My last turn at jury duty, several of us got re-assigned to a court in Glendale. The judge gathered us together and explained her critically understaffed Courthouse was being temporarily staffed with newbie folks who refused to plea bargain and demanded to take every case to trial. She had several cases that had to get pled or to trial or the defendants would be released that day due to due process time limits, and had spent the morning going back and forth with the lawyers to no avail, and was finally forced to call for dozens of potential jurors to get there ASAP. By the time we arrived, the lawyers had finally relented and agreed to plea bargains and we were sent back downtown. The judge was near tears as she explained the situation to us.
This experience has made me even more appreciative of Bmaz’ posts on the Obama administration’s complete failure at managing judicial nominations. What I experienced that day is going on every day in every town across America.
Yeah, and that is the cute new trend for state and local level prosecutors that are elected or have aspirations for higher elected office: set very brutal restrictions on plea offers so they look “tough on crime”. It is asinine and a dereliction of prosecutorial duty as your judge made clear.
the other dynamic at work is the Judicial vacancies were being temporarily filled by retired Judges brought back for an interim period.
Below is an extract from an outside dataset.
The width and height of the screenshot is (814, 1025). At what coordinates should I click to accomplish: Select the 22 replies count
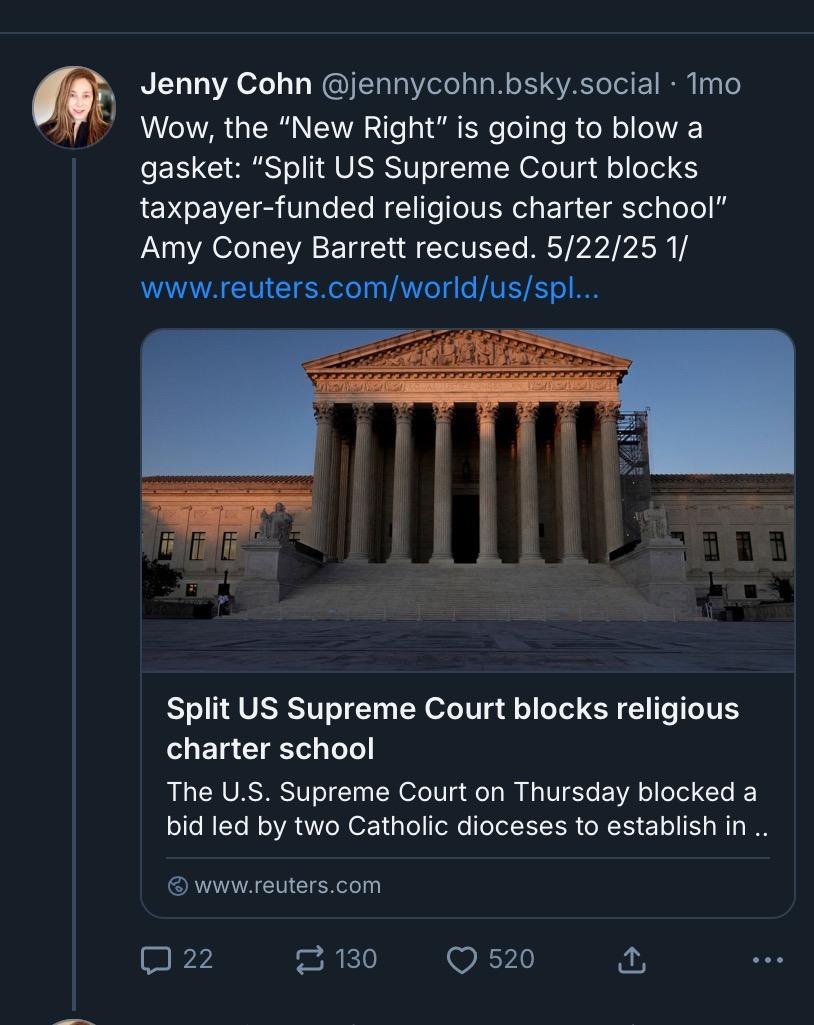pos(198,960)
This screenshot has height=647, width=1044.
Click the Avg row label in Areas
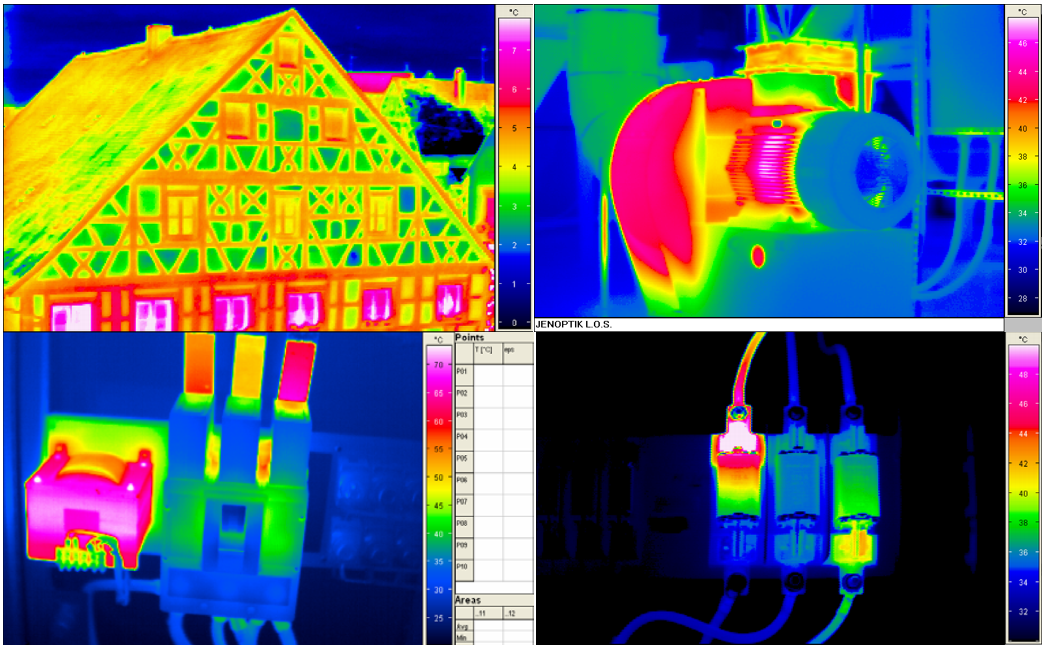click(463, 626)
Our Judge implied these Judges were basically keeping the seat warm and collecting a paycheck, and had no interest in taking control of “their” court room.
i very much appreciate all the comments above and bmaz’s responses.
it is like reading the letters to the editor a month after a magazine article has been published with back-and-forth from critics and authors.
decora
i like your way of thinking. manning is not going to be have his punishment lessened by his defense strictly following the law as written. there will need to be in-court and extra-court arguments of the sort you are making.
it is just one of the tragedies of american law as practiced these days that it is haunted from top to bottom, from young trial lawyers to supreme court bishops, by literalism, by the spirit of javert, and by implacable thrust for punishment.
“justice” has has entirely given way to “law” (and privledge).